文書抜粋:
+ + +
振りかぶった時に、自分の手の下から相手の小手が見える程度のところまで振りかぶり、軽く振り下ろします。
打突と同時に踏み込み、すかさず相手の懐に体を寄せます。
この時の注意点として、相手の小手は自分から見て少し左寄りにありますが、竹刀を左から回したり少し左にずらしたりする必要はありません。
あくまでまっすぐ振り下ろしつつ、相手の右足を踏むように踏み込み足をする事で竹刀の振りはまっすぐでもしっかりと打突部位を捉えることが出来ます。
小さく小手打ち
後ほどご紹介しますが、小手打ちを実際に試合で使う際一番よく使うのが出端(でばな)小手です。
相手が面を打とうと思って振りかぶった瞬間に手元が上がるところをすかさず捉えます。
つまり小手打ちで最も重要になるのが、「小さく早く」という事です。
相手の竹刀を上からギリギリ超えられる程度の最小限で竹刀を持ち上げ手首の力で打突部位に落とします。
最後まで剣先を中心から外さず攻め入って、1拍子で振り上げ振り下ろしをするのがポイントです。
|小手打ちの応用技
次に応用・工夫した小手打ちを数種類ご紹介します。
ここからは、自分の剣道スタイルによって合う合わない、得意不得意がはっきりとわかれてきます。
面小手(フェイク小手)
面を打つように見せて相手が面を避けようとして、手元を浮かせたところに小手を打ち込む技です。
ポイントは2つ。
1つ目はしっかりと相手が面を警戒するように遠間から思い切って面に飛ぶことです。
面小手のための面では相手が防御反応示さないので、自分が本当に面を打つ時を想定してフェイントをかけます。
+ + +
練習問題:
A. 小手打ちの解説から、「打突と同時に踏み込み、すかさず相手の懐に体を寄せます。」と「面小手(フェイク小手)」の間を、両端の語句も含めて原文のまま抜き出すこと。
B. 小手打ちの解説で「あくまでまっすぐ振り下ろしつつ」で始まる段落を、主な内容を残したまま一文に縮めて書き直すこと。

データ内容:
+ + +
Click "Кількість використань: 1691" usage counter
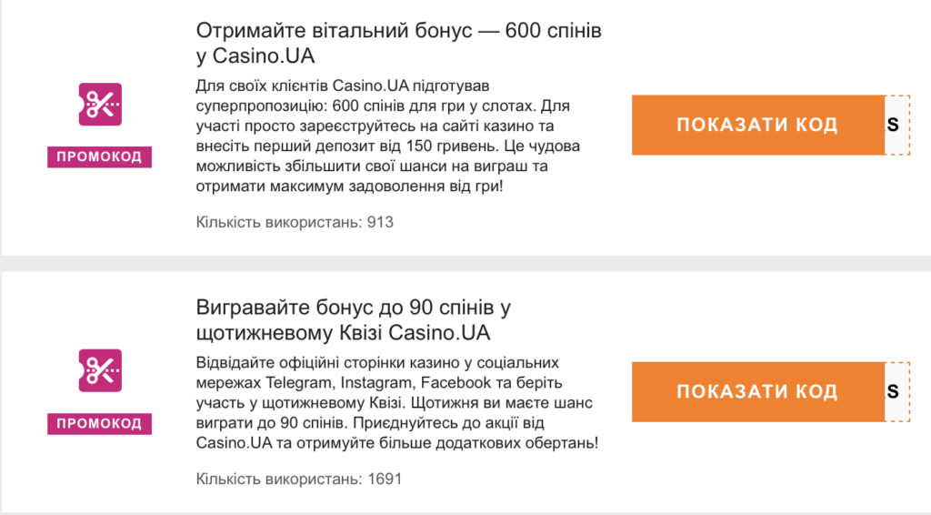 point(299,479)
+ + +
解答:
A.
打突と同時に踏み込み、すかさず相手の懐に体を寄せます。
この時の注意点として、相手の小手は自分から見て少し左寄りにありますが、竹刀を左から回したり少し左にずらしたりする必要はありません。
あくまでまっすぐ振り下ろしつつ、相手の右足を踏むように踏み込み足をする事で竹刀の振りはまっすぐでもしっかりと打突部位を捉えることが出来ます。
小さく小手打ち
後ほどご紹介しますが、小手打ちを実際に試合で使う際一番よく使うのが出端(でばな)小手です。
相手が面を打とうと思って振りかぶった瞬間に手元が上がるところをすかさず捉えます。
つまり小手打ちで最も重要になるのが、「小さく早く」という事です。
相手の竹刀を上からギリギリ超えられる程度の最小限で竹刀を持ち上げ手首の力で打突部位に落とします。
最後まで剣先を中心から外さず攻め入って、1拍子で振り上げ振り下ろしをするのがポイントです。
|小手打ちの応用技
次に応用・工夫した小手打ちを数種類ご紹介します。
ここからは、自分の剣道スタイルによって合う合わない、得意不得意がはっきりとわかれてきます。
面小手(フェイク小手)

B. 竹刀はまっすぐ振り下ろし、相手の右足を踏むように踏み込めば、打突部位を確実に捉えられる。